_DATA UNDER STUDY:_
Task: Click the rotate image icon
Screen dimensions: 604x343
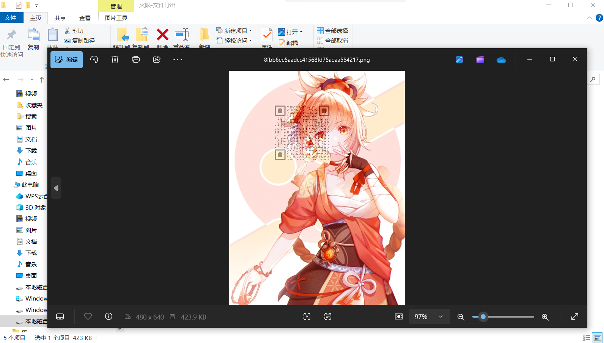Action: coord(94,60)
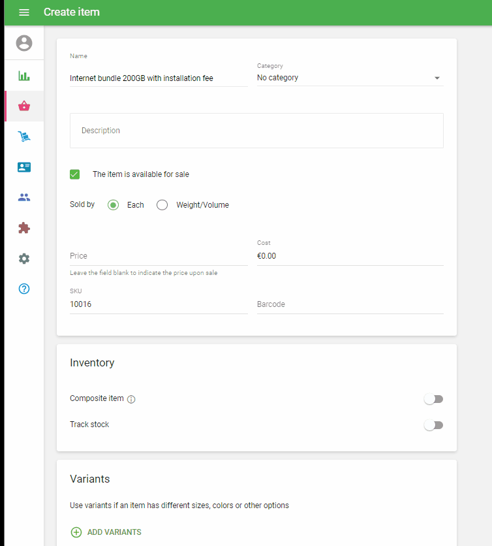Click the Description text box
Screen dimensions: 492x546
click(256, 131)
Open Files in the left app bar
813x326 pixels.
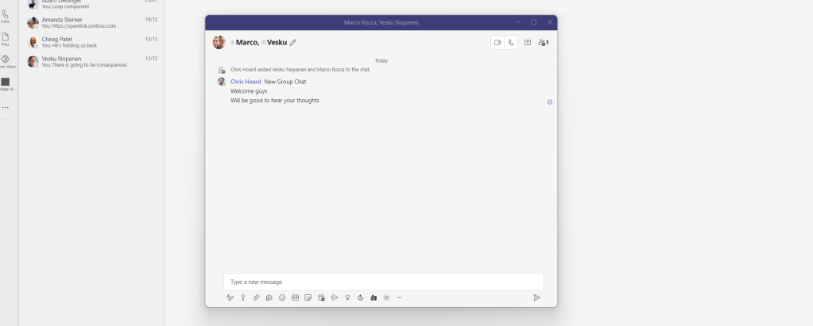pos(6,38)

_EXERCISE:_ The records above should be output exactly, but without any of their pictures.

_OUTPUT BELOW:_
Task: Click the rotate image icon
Screen dimensions: 604x343
Action: coord(94,60)
Click the Description text box
Screen dimensions: 492x546
click(256, 131)
Open Files in the left app bar
813x326 pixels.
pos(6,38)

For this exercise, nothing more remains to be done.